Forward-Looking Takeaway

The week-arc pattern across the last 6 weeks shows 4 of 6 "runner-heavy" Mondays fading to "steady" Fridays — the explosive front-loaded weeks tend to compress into chop by Friday. This week opened runner-heavy (May 11 alone produced WOK +148%, POM +108.7%, YMAT continuation), so the pattern bias is for a steady-tape Friday with fewer fresh +100% runners.

What to watch for the rest of the week: continuation candidates from the multi-day runner list (WOK, AEHL, STFS, TDIC are all still active), Communication Services and Industrials sector flow, and 424B5 filings that announce post-run dilution pricing. The dilution print is the mechanical signal that the run is over.
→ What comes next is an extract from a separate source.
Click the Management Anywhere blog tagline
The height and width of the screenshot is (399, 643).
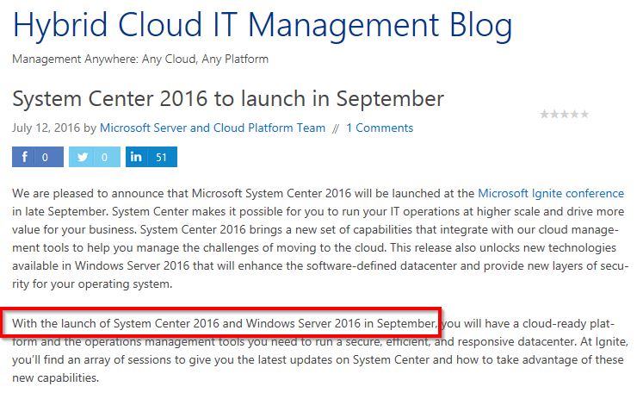(140, 59)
For the longer setup framework, see Small Cap Trading Strategies That Actually Work in 2026. For the scanner configuration in detail, Small Cap Scanner Setup Guide: The Exact Filters That Find Runners walks through the full filter stack.

FAQ

What are the top penny stocks today on a runner-heavy tape?

The top penny stock movers in the past 5 trading days were WOK (+441%), AEHL (+309%), STFS (+158%), AGL (+123%), and TDIC (+116%). Today's pre-market tape shows WOK gapping down -89.3% on extreme rotation, while AEHL continues higher +16.8% pre-market.

What is RVOL and why does it matter for finding penny stock movers?

RVOL (Relative Volume) measures today's volume against the 50-day average. WOK printed 5,827x ADV on May 11 and HAO printed 10,508x ADV the same day — readings above 5x RVOL on a sub-5M-float name are the strongest mechanical signal that something is happening. RVOL is the filter that surfaces runners before price has fully moved.

How do I find penny stocks before they explode?

Use a scanner with three filters stacked: Float under 10M, RVOL above 5x, and a fresh SEC filing or press release within 24 hours. In the SNACS scanner, click any matched ticker to open the ticker details drawer for inline news, filings, and dilution risk. Save the filter as a preset and link it to a Dynamic Watchlist so matched tickers auto-populate in real time.

Why do small floats produce bigger moves?

A small float means fewer shares are available for public trading, so when buying interest exceeds available supply, price has to move violently upward to find new sellers. WOK's 1.22M float rotated ~125x on May 11 (152.4M volume) — every share in public hands traded 125 times. That mechanic is what produces +148% market closes and +2,030% intraday MFE windows.

What is a reverse split and why do most runners have one?

A reverse split consolidates shares (e.g., 1:100) to push price up and float down. WOK had a 1:100 reverse split on Dec 29 2025, AEHL had a 1:6 on Mar 5 2026, HUBC had a 1:50 on Apr 20 2026. The mechanic compresses the float, which is what makes the supply math behind the squeeze possible. Post-reverse-split names dominate the runner list precisely because of this.

When do these setups fail?

The setup fails when the trader chases late. WOK's after-hours close on May 12 was $11.30; today's pre-market opening print was $10.43 dropping to $1.11. Late chasers buying parabolic float-squeeze names on Day 3 or in extended sessions take the asymmetric tail loss. The framework rule: never hold a parabolic float-squeeze name overnight after the second extension session.

How does sector rotation affect penny stock runners?

Sector rotation provides directional bias. Communication Services RVOL surged +5,403% week-over-week — that's where TDIC and STFS sit. Industrials had the most runners last week (6 names) — AEHL sits there. Squeezes in rotating-in sectors follow through more reliably than squeezes against the sector tape, because broader fund flow is helping price discovery rather than fighting it.

How do I track these patterns to know when one fires?

Use the AI Playbook Builder to construct a multi-step alert: Step 1 = float under 5M, Step 2 = pre-market volume above 1x float by 8 AM ET, Step 3 = fresh 8-K or press release within 24 hours. When all three complete, the playbook fires in-app, email, or SMS alerts. A star indicator also appears next to matching tickers in the scanner. This is how you go from hunting setups manually to having the platform fire alerts when the structural conditions are met.